Of course, monitoring outbound traffic is not very common because it sometimes comes with challenges. For example, monitoring the outgoing traffic may disrupt the application software used in the network and disrupt the organization’s workflow. So the firewall configuration should be such that the workflow is not interrupted.
Inbound firewall and outbound firewall
The firewall setting to monitor incoming traffic is call the inbound firewall, and the firewall place to monitor outbound traffic is call the outbound firewall. Some firewalls can monitor both types of traffic.
By default, firewalls only monitor and refine network incoming traffic by default, as it is often assumed that the network is threatened from the outside and that cyber threats are externally inward.
If that is the case, monitoring the incoming traffic is enough to ensure network security. But sometimes in some networks (such as important enterprise networks) it is also necessary to monitor and refine the outgoing network traffic.
Imagine, a user knowingly or unknowingly requesting something from outside the network (outgoing traffic) in response to which malware or malicious software was sent to the network (incoming traffic);
(Inbound traffic) and now wants to send out organization data while outbound (outbound traffic).
So sometimes monitoring and refining outbound traffic is as important as monitoring incoming traffic.
As mentioned, software firewalls are commonly used to monitor network outgoing traffic. Software firewalls usually have a ready list of secure applications.
If an application not list on the firewall’s whitelist is allow, the firewall will ask you whether you want to allow that application to connect to the Internet or not.
Given what has been said, it is sometimes advisable to use both a software firewall and a hardware firewall to cover each of the other shortcomings.
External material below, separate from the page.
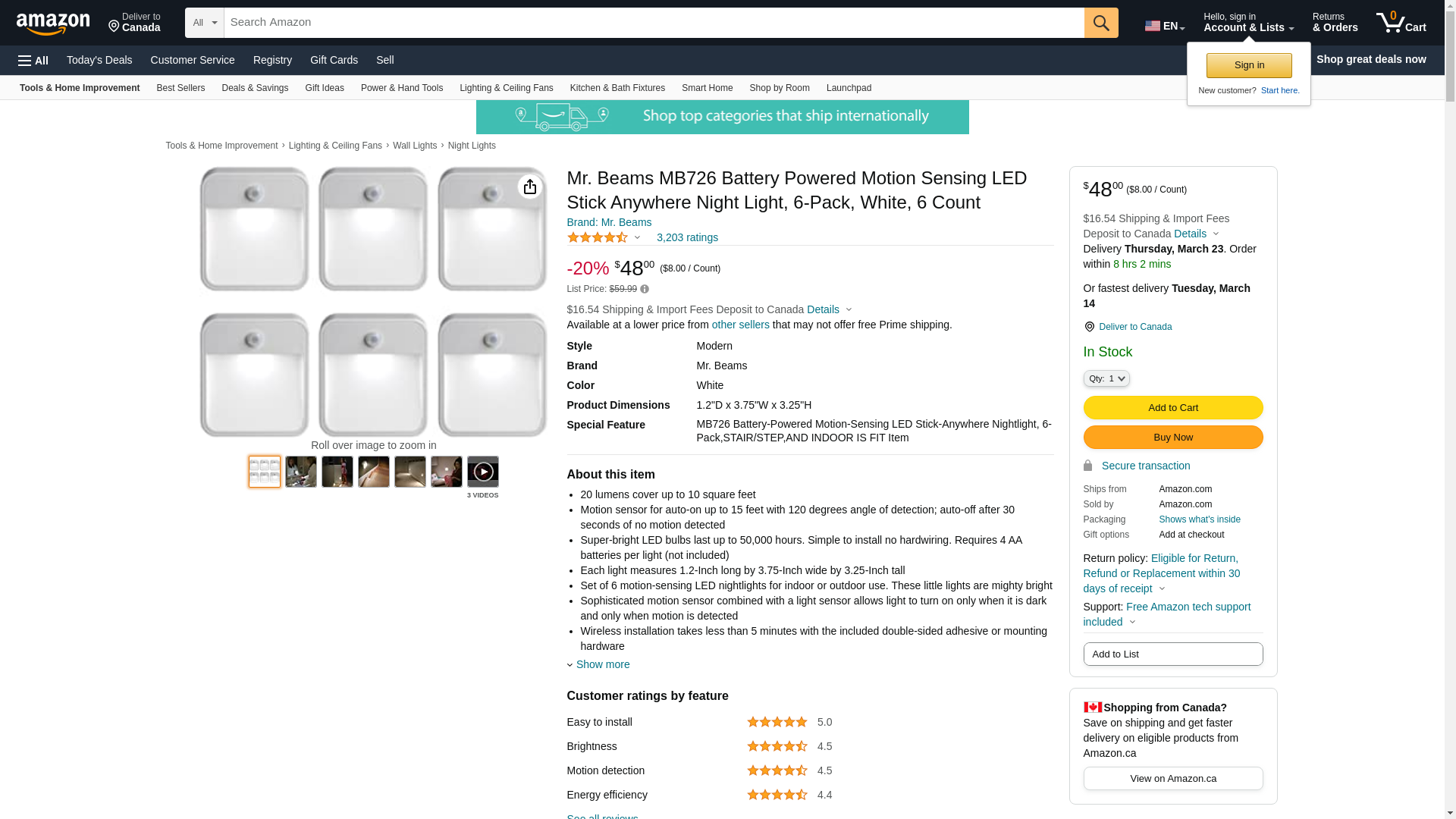Open the search category All dropdown
Screen dimensions: 1456x819
click(204, 23)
Different firewall configurations
After the firewall is install, different configurations can usually be make. The firewall can be configured to monitor and refine network traffic based on a variety of criteria, including:
- IP Address Monitoring: A 32-bit IP address assigned to each web address. This 32-bit number is divided into four sections and each section is separated by a dot, eg: 18.104.22.168
- Content-base monitoring: The firewall can be place to only open certain websites on the network or block specific websites (eg social networks).
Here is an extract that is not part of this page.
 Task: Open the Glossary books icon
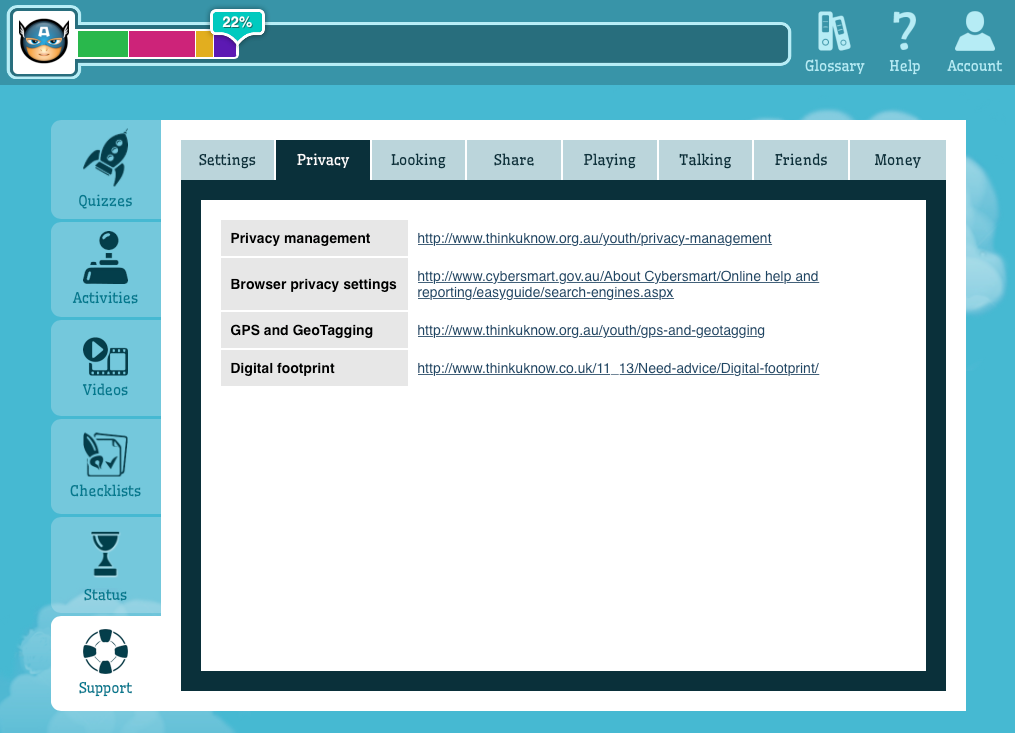coord(833,32)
- Domain Name Monitoring: The firewall can be place to allow websites base on their domain names to be allow or not allow.
- Protocol-based monitoring: The firewall can determine how a user accesses an online service.
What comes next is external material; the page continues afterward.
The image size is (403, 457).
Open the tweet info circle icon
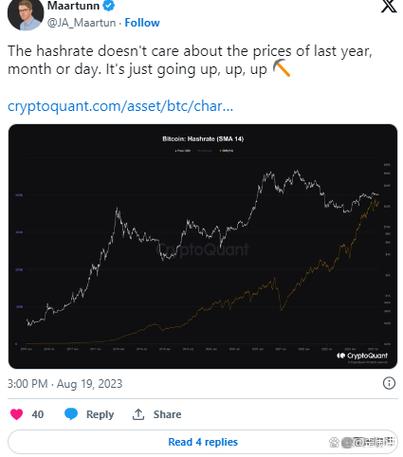click(x=389, y=383)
- Port-based monitoring: Network servers make their services available through ports that each have a specific number. For example, a web server might be set to port 80.
- Word-or-phrase monitoring: You can make the firewall sensitive to certain words or phrases to block websites containing those words and phrases.
- Behavior monitoring and changes: Firewalls can detect and prevent suspicious behavior. Sudden erasure of data or hacking attacks are suspicious behaviors.
The firewall is configure in various ways. Consulting an IT expert can help you decide which method is most effective. For example, one approach is to temporarily block everything and then allow permissions to be set one at a time.
The firewall is not enough
Despite their capabilities, firewalls are not always effective against any threat. Sometimes some security software and human considerations are needed to further enhance the security of the collection.
Firewalls cannot always protect the user from social engineering or spoofing attacks. For example, a hacker may act as a customer and gain company information by deceiving users. In such cases, firewalls usually do not work and email scanner software is more efficient.
firewalls cannot always prevent malware, viruses and worms from entering. Antivirus programs should also be helped to counteract antivirus software if malware can break through the firewall.
But even with these measures, network security cannot be fully guaranteed. So network users should be able to increase their knowledge of cyber security, as trained people are sometimes the best security barrier and the least knowledgeable are the biggest threats to their network.